* _TEXT_

** begin **

# Limit to SHO / EM field analogy

1. Oct 20, 2012

### snoopies622

For a simple harmonic oscillator, the creation and annihilation operators can be expressed as linear combinations of the position and momentum operators,

$$\hat {a} = \sqrt { \frac {m \omega} {2 \hbar} } ( \hat {x} + \frac {i \hat {p} } { m \omega } )$$

$$\hat {a} ^{\dagger} = \sqrt { \frac {m \omega} {2 \hbar} } ( \hat {x} - \frac {i \hat {p} } { m \omega } )$$

where the position and momentum refer, of course, to the position and momentum of the oscillating particle.

Since creation and annihilation operators also appear when quantizing the electromagnetic field, I was wondering if they can be similarly broken down into $\hat{x}$ and $\hat{p}$ operators, and if these operators correspond to anything physical in this case as well.

2. Oct 20, 2012

### dextercioby

In the quantum theory of the electromagnetic field, the x's become merely scalar parameters and p's you get in the parameter spaces if you do a Fourier transformation of the x's space.
The a and a^dagger are related to the fields themselves, which are both operators on the Fock space and distributions over the Schwartz space (typically).

3. Oct 20, 2012

### snoopies622

Thanks, Dextercioby. How then does one arrive at the $\hat {a}$ and $\hat {a} ^{\dagger}$ operators for the EM field? What is their mathematical definition?

4. Oct 21, 2012

### dextercioby

Their definition follows from the commutation relations they must obey (and which come from the quantization of the classical Dirac brackets, if you use a reduced phase space which results from fixing the gauges) and they are then implemented as linear operators on the Fock space.

5. Oct 21, 2012

### snoopies622

I must admit I've never been clear about this. They have no strict mathematical definitions beyond their commutation relations (as the position and momentum operators do in ordinary quantum mechanics)?

** end **

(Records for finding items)
** begin **

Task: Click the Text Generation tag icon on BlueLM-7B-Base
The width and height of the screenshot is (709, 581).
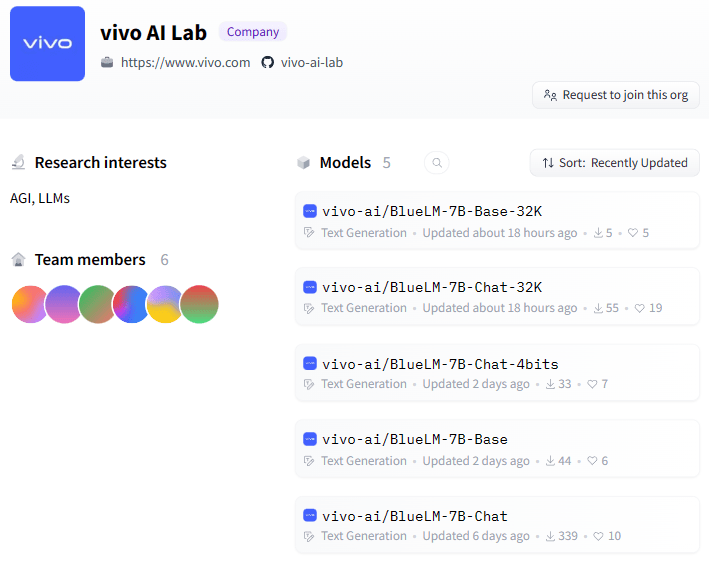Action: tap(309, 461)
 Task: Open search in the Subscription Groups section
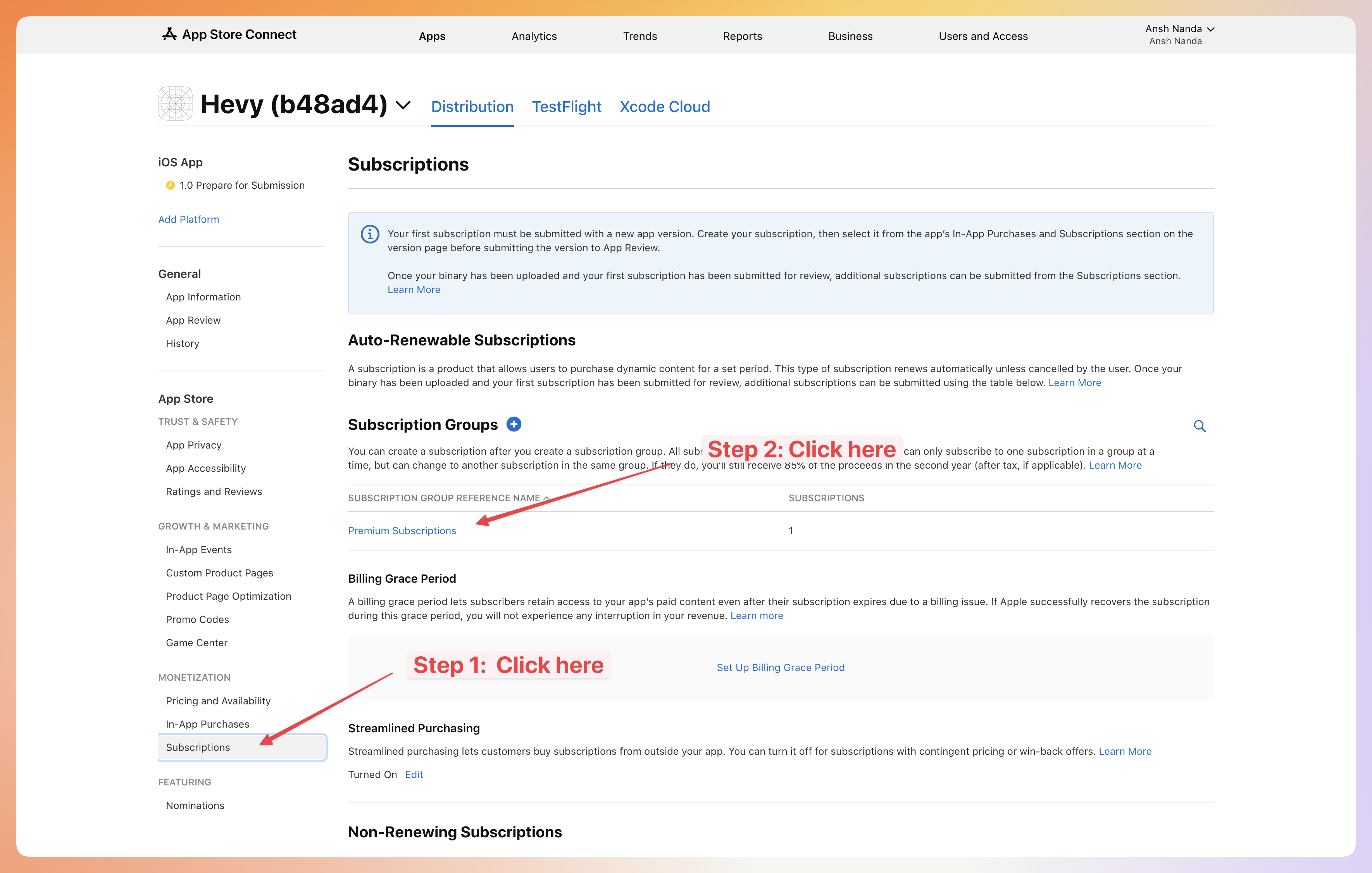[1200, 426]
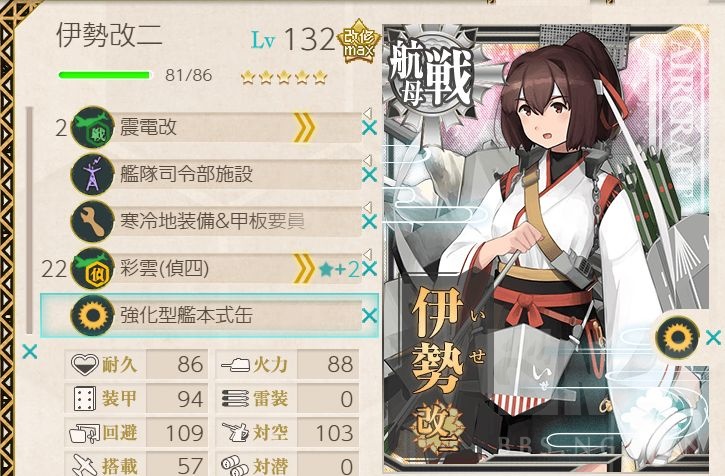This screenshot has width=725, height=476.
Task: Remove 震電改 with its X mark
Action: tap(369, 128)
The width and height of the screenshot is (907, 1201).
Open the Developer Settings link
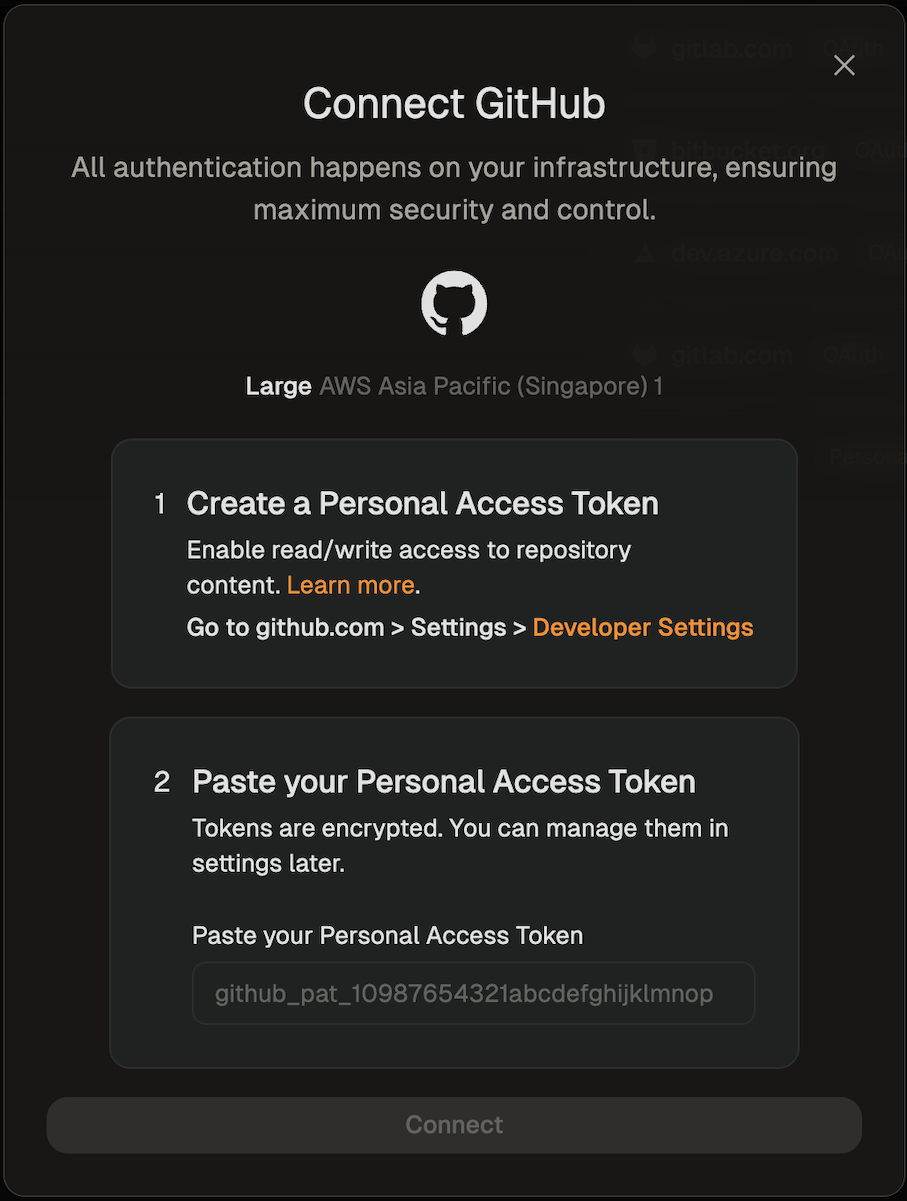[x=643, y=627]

** end **

* _EXERCISE TASKS_
a - In the forum thread, rewrite the passage that begins at the words "1. Oct 20, 2012" and stops after "the oscillating particle.", substituting "mass" for "particle".
b - According to the forum thread, on what space are the creation and annihilation operators for the electromagnetic field implemented as linear operators?
The item-finding lines are material separate from the forum thread.

* _SOLUTIONS TO EACH TASK_
a -
1. Oct 20, 2012

### snoopies622

For a simple harmonic oscillator, the creation and annihilation operators can be expressed as linear combinations of the position and momentum operators,

$$\hat {a} = \sqrt { \frac {m \omega} {2 \hbar} } ( \hat {x} + \frac {i \hat {p} } { m \omega } )$$

$$\hat {a} ^{\dagger} = \sqrt { \frac {m \omega} {2 \hbar} } ( \hat {x} - \frac {i \hat {p} } { m \omega } )$$

where the position and momentum refer, of course, to the position and momentum of the oscillating mass.

b - The Fock space.